Zeigt noch Spuren früherer Pracht: die Holzdeckel waren mit grünem Samt überzogen und mit Beschlägen verziert, von denen nur die metallenen Ecken übrig geblieben. Der ehemalige Goldschnitt ist verblichen, der Samt abgescheuert. Die Schliesser sind noch vorhanden, sitzen aber an erneuerten Pergamentriemen.

Herkunft: Das Manuscript ist wohl ursprünglich für den Herzog Jean von Berry und Auvergne († 1416) angefertigt. Später war es im Besitze des Herzogs Philipp von Cleve, der f. 1 in die Mitte der unteren Randleiste sein Wappen und darüber in den Zwischenraum der beiden Columnen ein rothes Spruchband mit seiner Devise (A IAMAIS) in Gold hat malen lassen und f. 362′ unter der Schlussschrift seinen Namen (Phe de Cleues) eingezeichnet hat. Nach Schönemann ist die Handschrift 1662 für Herzog August in Amsterdam für 300 Thaler erworben. Während der westfälischen Herrschaft ward sie durch Dénon mit sovielen anderen Schätzen nach Paris entführt, f. 1 und f. 362′ findet sich noch der rothe Stempel der Bibliothèque Impériale, an letzterer Stelle von demjenigen der Wolfenbüttler Bibliothek überdruckt.

Das Werk, neun Bücher umfassend, ist eine Übersetzung von Boccaccios Libb. de casibus illustrium virorum, welche oft gedruckt und auch in vielen Handschriften vorhanden ist, z. B. in Berlin (Hamiltonsche Sammlung), Dresden u. s. w. Allein die Wolfenbüttler Handschrift ist, abgesehen von der Schönheit der Miniaturen, dadurch merkwürdig, dass sie den in den meisten übrigen Handschriften mangelnden zweiten Prolog des Übersetzers (f. 3: Selon raison et bonnes meurs lomme soy exercant etc.) enthält.

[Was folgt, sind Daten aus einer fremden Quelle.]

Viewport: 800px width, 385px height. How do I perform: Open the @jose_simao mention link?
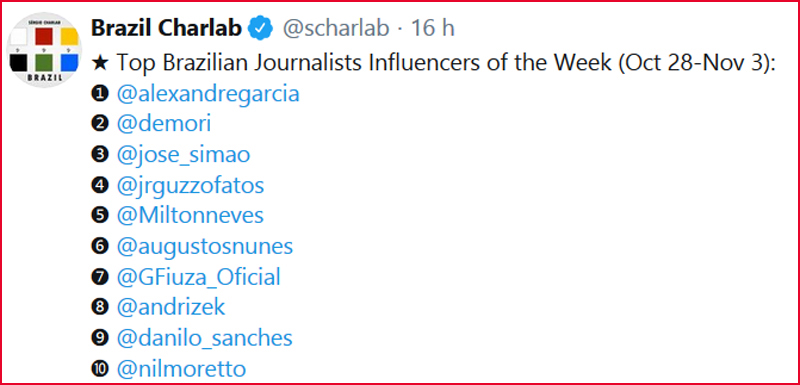point(183,156)
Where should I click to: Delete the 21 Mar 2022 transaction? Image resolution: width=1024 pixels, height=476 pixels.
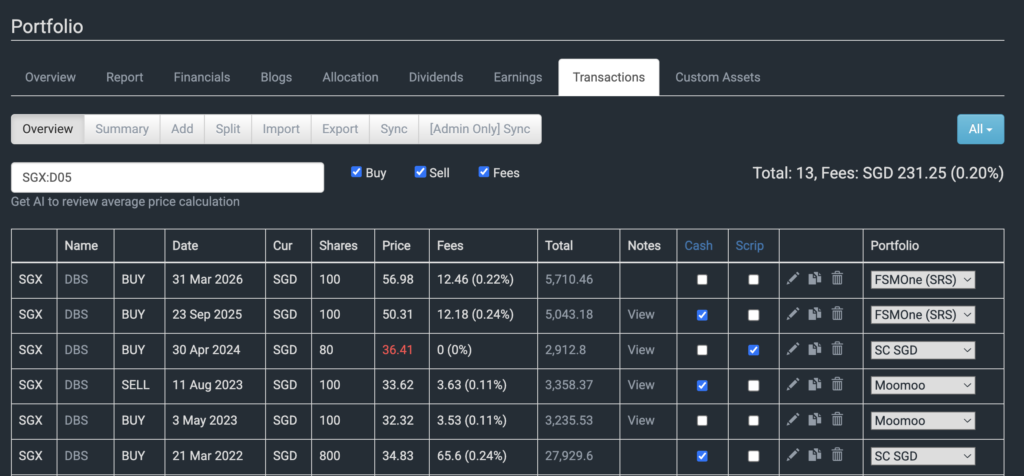coord(837,454)
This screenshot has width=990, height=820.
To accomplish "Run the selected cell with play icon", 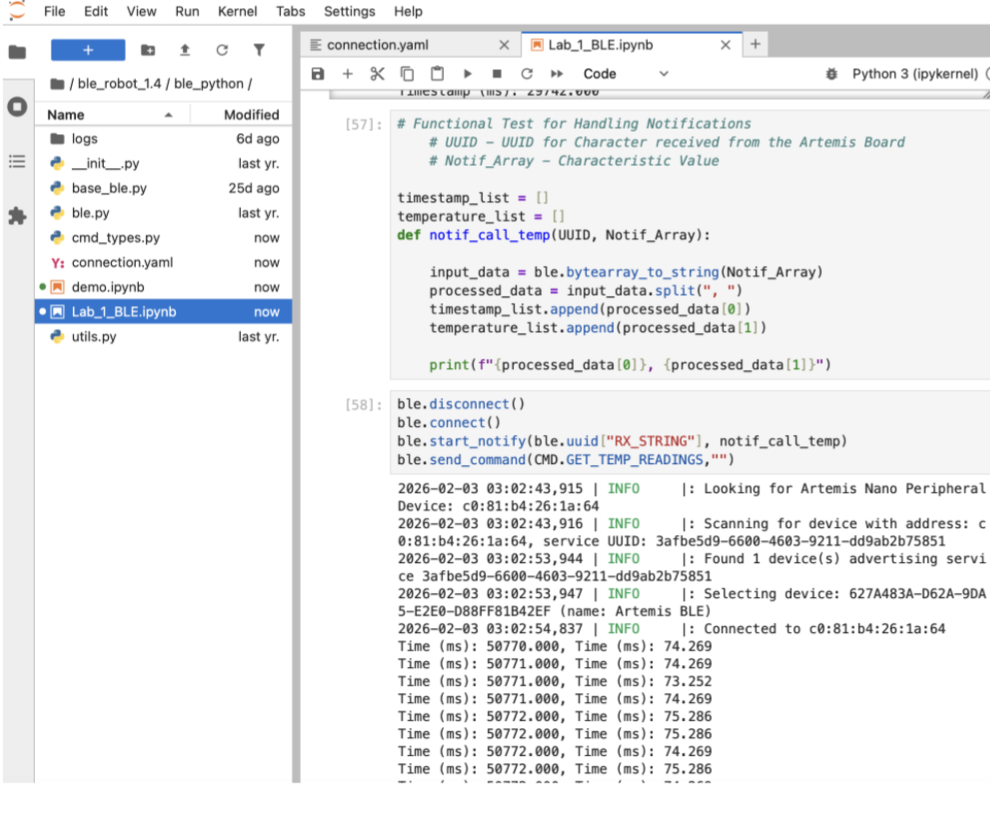I will pyautogui.click(x=467, y=74).
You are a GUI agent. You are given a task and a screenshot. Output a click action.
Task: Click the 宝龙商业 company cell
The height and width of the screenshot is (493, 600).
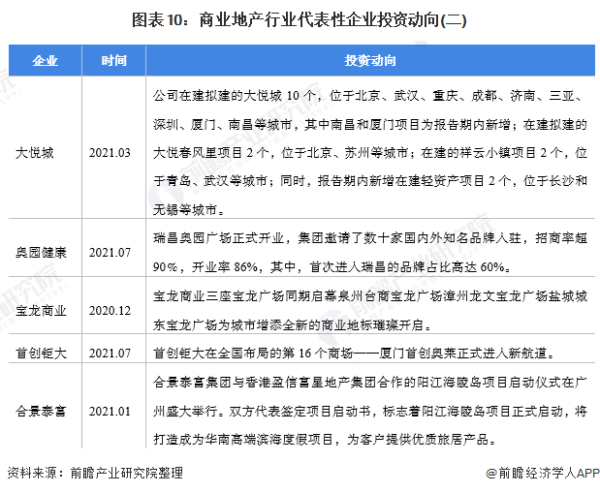pos(44,310)
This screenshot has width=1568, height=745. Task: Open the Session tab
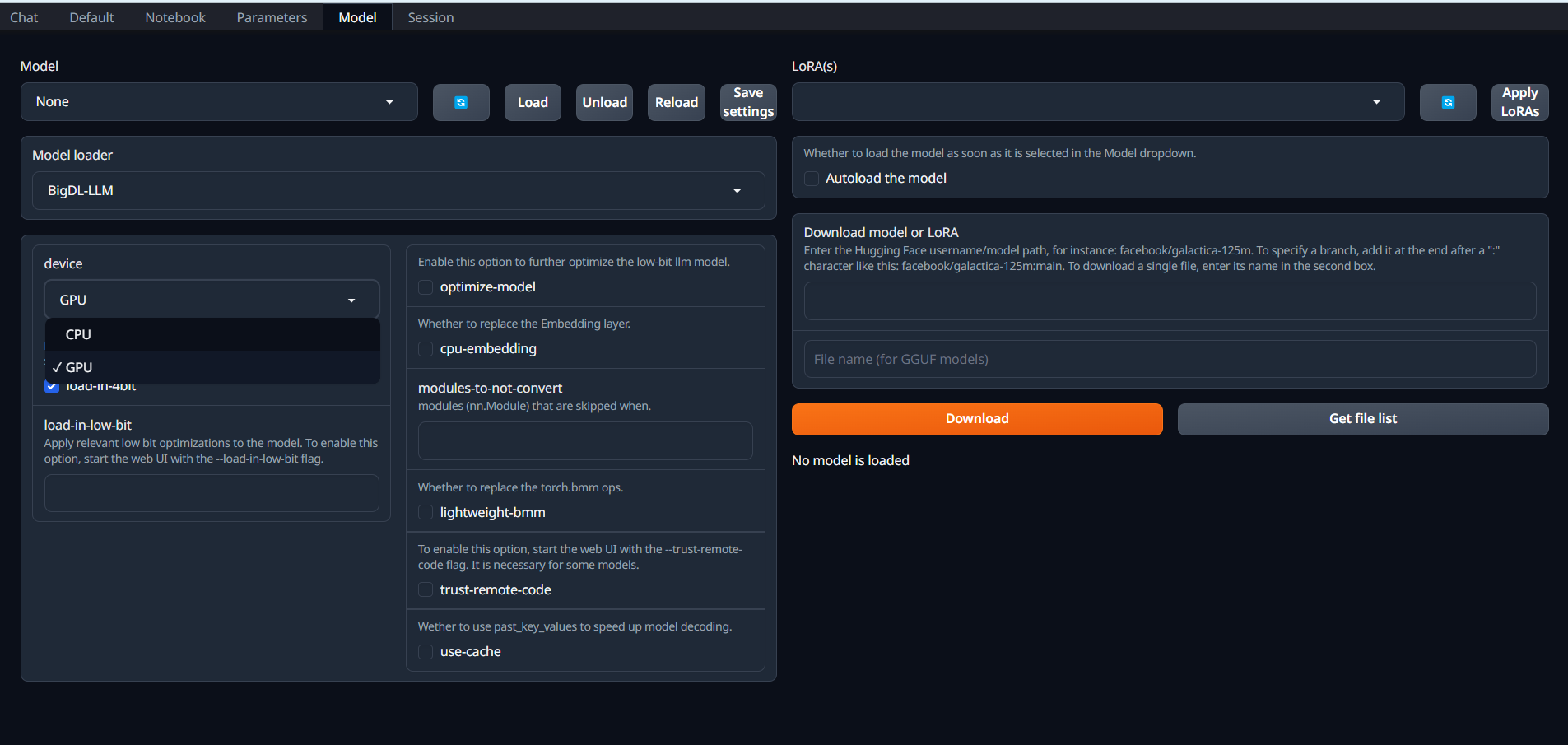[430, 17]
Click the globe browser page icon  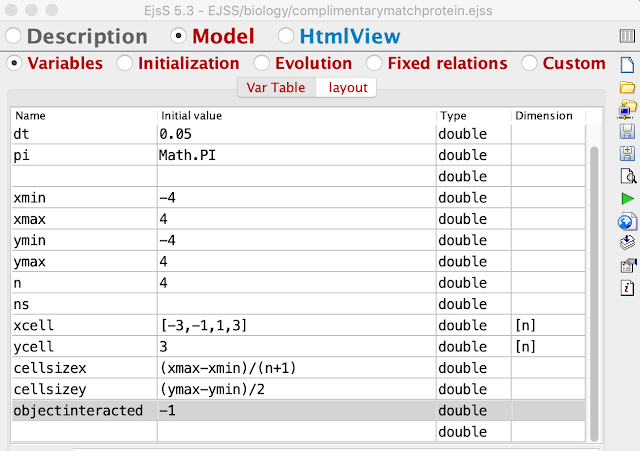(627, 222)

Der Übersetzer nennt sich im ersten Prologe (f. 1) selbst: Laurens de Premierfait clerc et votre (d. i. des Herzogs von Berry) mains digne secrétaire et serf de bonne foy. Die Schlussschrift (f. 362′) lautet: Cy fine le liure de Jehan Boccace. des cas des nobles hommes et femmes, translate de latin en francois. par moy Laurent de Premierfait clerc du dyocese de Troyes. Et fut compile ceste translation le quinziemse iour davril. Mil quatrecent et neuf. Cest ass. le lundi après pasques.


Korrekturen, Ergänzungen:
  • Normdaten ergänzt oder korrigiert. (schassan, 2015-09-07)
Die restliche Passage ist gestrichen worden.